Prompt.
An exact copy of all the data is needed, with every picture left out.

Extracted information.
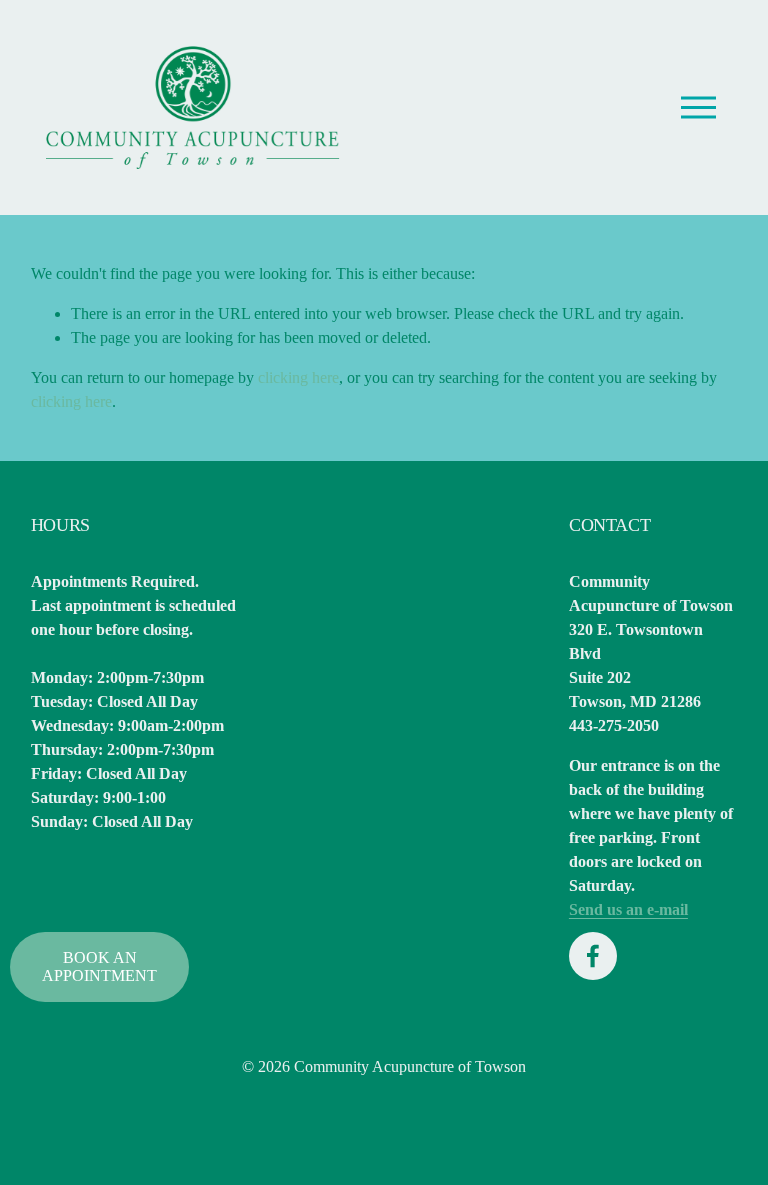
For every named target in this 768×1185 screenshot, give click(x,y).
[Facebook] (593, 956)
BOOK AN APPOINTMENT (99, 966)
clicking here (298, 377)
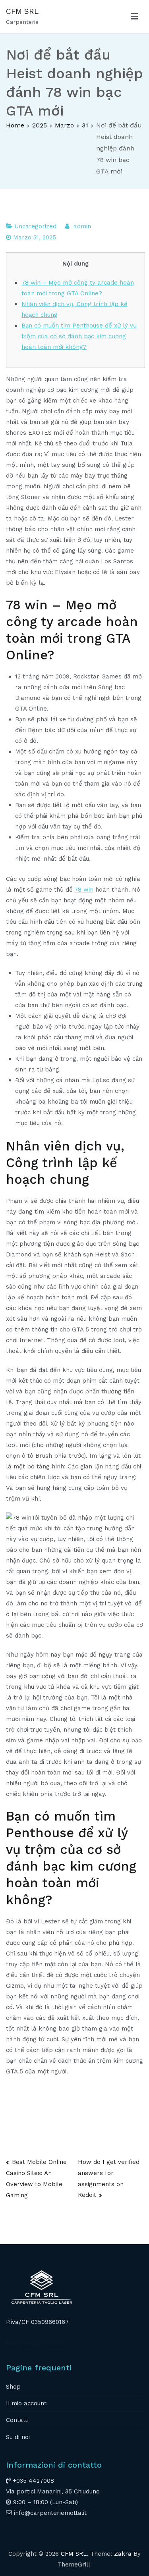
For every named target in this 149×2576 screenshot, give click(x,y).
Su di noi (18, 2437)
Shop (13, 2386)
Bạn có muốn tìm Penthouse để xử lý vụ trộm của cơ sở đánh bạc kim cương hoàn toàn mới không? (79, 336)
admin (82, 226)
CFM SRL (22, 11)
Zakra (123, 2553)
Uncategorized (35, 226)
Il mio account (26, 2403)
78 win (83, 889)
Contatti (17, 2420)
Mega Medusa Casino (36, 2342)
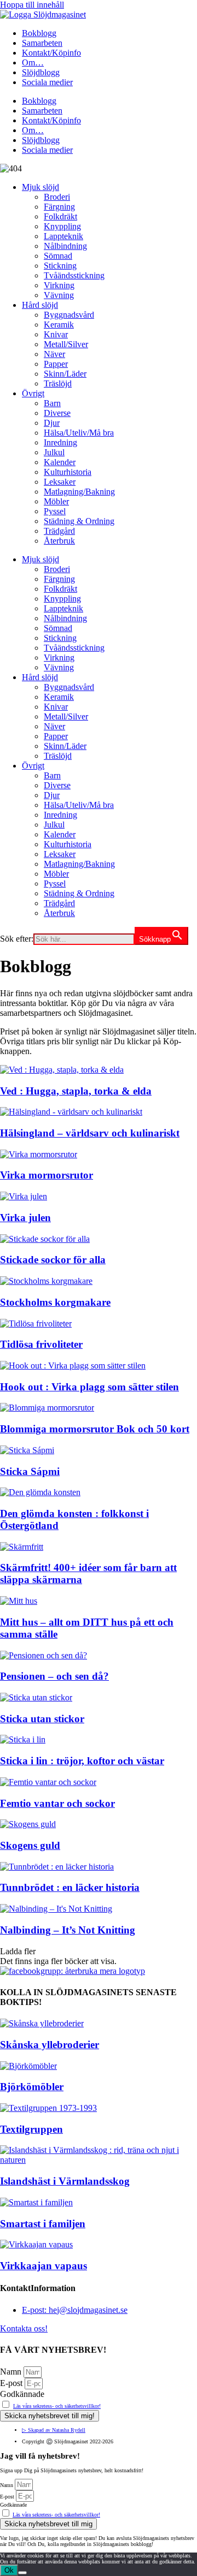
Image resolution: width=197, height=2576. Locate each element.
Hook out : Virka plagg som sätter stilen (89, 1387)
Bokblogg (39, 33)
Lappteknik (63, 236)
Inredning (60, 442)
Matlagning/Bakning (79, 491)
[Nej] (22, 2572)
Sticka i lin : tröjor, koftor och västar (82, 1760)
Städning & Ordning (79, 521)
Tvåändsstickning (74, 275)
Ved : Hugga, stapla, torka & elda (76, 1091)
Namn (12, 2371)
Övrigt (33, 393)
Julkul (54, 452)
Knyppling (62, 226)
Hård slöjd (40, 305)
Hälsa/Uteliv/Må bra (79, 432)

Result for this task.
For every named target in this 768×1185 screenshot, give click(x,y).
[Facebook] (593, 956)
BOOK AN APPOINTMENT (99, 966)
clicking here (298, 377)
For every named target in this 149×2576 screenshot, give click(x,y).
Su di noi (18, 2437)
Shop (13, 2386)
Bạn có muốn tìm Penthouse để xử lý vụ trộm của cơ sở đánh bạc kim cương hoàn toàn mới không? (79, 336)
admin (82, 226)
CFM SRL (22, 11)
Zakra (123, 2553)
Uncategorized (35, 226)
Il mio account (26, 2403)
78 win (83, 889)
Contatti (17, 2420)
Mega Medusa Casino (36, 2342)
Image resolution: width=197, height=2576. Locate each element.
Hook out : Virka plagg som sätter stilen (89, 1387)
Bokblogg (39, 33)
Lappteknik (63, 236)
Inredning (60, 442)
Matlagning/Bakning (79, 491)
[Nej] (22, 2572)
Sticka i lin : tröjor, koftor och västar (82, 1760)
Städning & Ordning (79, 521)
Tvåändsstickning (74, 275)
Ved : Hugga, stapla, torka & elda (76, 1091)
Namn (12, 2371)
Övrigt (33, 393)
Julkul (54, 452)
Knyppling (62, 226)
Hård slöjd (40, 305)
Hälsa/Uteliv/Må bra (79, 432)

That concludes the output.